== STUDY MATERIAL ==

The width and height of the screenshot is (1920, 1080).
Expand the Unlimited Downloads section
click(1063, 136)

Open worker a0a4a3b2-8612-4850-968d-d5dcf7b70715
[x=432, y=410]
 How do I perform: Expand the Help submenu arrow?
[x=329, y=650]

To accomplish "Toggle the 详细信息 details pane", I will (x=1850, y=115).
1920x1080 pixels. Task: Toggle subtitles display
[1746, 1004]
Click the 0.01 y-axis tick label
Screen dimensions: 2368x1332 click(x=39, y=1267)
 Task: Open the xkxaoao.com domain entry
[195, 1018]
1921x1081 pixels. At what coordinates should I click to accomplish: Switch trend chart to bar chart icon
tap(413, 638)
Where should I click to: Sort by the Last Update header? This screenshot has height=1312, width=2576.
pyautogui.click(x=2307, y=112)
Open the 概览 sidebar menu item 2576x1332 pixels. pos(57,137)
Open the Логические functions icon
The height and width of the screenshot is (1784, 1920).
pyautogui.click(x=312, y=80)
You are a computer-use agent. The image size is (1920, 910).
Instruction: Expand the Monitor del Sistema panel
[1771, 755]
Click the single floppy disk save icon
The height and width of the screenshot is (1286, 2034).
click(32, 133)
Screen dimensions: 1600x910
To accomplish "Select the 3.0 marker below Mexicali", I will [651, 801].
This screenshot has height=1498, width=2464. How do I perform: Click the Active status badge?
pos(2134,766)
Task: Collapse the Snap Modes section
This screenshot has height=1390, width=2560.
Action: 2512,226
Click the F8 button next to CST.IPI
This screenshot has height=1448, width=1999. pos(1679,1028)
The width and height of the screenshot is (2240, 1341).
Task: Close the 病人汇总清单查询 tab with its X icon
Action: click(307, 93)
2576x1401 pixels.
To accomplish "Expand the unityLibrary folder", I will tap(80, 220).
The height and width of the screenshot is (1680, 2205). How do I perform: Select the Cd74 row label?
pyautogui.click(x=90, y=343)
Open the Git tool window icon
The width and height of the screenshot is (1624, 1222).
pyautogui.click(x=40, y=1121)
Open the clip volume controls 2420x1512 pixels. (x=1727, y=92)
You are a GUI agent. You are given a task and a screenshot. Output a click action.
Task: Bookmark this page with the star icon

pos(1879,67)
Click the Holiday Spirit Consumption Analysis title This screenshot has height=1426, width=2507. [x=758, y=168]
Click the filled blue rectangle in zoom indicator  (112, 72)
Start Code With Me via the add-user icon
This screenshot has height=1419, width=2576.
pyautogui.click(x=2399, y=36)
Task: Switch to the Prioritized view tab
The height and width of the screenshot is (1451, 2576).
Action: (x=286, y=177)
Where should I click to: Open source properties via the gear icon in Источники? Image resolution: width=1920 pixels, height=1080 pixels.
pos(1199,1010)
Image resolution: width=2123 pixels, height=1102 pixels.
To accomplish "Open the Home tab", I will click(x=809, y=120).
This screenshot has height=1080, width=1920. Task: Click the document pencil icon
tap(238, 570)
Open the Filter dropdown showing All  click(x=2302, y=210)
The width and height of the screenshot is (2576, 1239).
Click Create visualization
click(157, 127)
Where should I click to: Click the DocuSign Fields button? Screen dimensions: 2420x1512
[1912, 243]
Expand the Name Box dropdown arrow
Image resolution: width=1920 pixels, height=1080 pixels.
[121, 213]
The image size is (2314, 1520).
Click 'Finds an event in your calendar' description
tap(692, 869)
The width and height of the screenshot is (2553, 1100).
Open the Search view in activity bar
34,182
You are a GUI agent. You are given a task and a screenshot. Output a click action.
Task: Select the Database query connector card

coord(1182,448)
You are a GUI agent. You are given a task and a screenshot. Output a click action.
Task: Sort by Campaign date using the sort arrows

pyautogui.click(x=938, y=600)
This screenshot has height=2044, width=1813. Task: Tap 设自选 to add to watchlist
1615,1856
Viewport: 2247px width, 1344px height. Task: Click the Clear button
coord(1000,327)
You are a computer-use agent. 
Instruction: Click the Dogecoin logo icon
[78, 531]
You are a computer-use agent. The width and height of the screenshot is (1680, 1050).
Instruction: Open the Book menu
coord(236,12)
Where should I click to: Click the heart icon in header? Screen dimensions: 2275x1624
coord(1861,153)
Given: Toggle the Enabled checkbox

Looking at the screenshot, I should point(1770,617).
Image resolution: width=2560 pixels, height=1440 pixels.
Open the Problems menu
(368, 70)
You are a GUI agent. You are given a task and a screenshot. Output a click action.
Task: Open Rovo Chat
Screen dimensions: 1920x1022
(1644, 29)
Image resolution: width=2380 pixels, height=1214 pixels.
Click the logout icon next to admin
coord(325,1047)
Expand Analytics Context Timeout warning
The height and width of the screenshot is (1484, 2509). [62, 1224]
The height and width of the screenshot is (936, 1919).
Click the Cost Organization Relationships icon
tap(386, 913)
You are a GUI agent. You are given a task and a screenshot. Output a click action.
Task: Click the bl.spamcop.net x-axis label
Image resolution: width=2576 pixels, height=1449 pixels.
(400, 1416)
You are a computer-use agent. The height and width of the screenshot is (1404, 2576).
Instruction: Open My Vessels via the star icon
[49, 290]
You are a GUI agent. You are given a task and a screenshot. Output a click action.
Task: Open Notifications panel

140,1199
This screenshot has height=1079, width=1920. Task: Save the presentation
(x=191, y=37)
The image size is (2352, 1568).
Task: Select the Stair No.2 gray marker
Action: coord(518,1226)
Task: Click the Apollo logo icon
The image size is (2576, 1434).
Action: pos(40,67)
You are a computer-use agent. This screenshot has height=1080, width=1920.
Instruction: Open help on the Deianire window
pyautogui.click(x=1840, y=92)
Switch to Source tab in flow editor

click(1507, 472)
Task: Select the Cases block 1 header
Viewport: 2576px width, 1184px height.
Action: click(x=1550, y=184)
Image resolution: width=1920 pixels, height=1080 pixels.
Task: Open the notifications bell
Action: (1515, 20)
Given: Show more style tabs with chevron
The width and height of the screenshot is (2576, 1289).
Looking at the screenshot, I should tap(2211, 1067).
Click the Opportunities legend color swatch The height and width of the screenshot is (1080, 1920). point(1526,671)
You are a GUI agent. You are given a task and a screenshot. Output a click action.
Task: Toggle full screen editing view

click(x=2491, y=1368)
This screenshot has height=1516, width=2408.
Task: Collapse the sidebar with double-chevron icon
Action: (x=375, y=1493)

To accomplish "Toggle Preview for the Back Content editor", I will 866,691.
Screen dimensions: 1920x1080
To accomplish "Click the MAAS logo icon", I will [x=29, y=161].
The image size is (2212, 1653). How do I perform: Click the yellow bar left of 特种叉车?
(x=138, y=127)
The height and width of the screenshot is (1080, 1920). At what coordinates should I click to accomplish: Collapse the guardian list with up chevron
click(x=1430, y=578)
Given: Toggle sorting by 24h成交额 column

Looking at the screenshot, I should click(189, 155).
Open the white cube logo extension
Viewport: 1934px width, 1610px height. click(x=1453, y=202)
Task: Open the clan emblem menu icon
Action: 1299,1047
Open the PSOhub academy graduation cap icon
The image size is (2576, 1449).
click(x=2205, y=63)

===

* WORK ORDER *
Scan the entries for lines with the word "computer". The number of such lines is the whole answer.

* RESPONSE *
5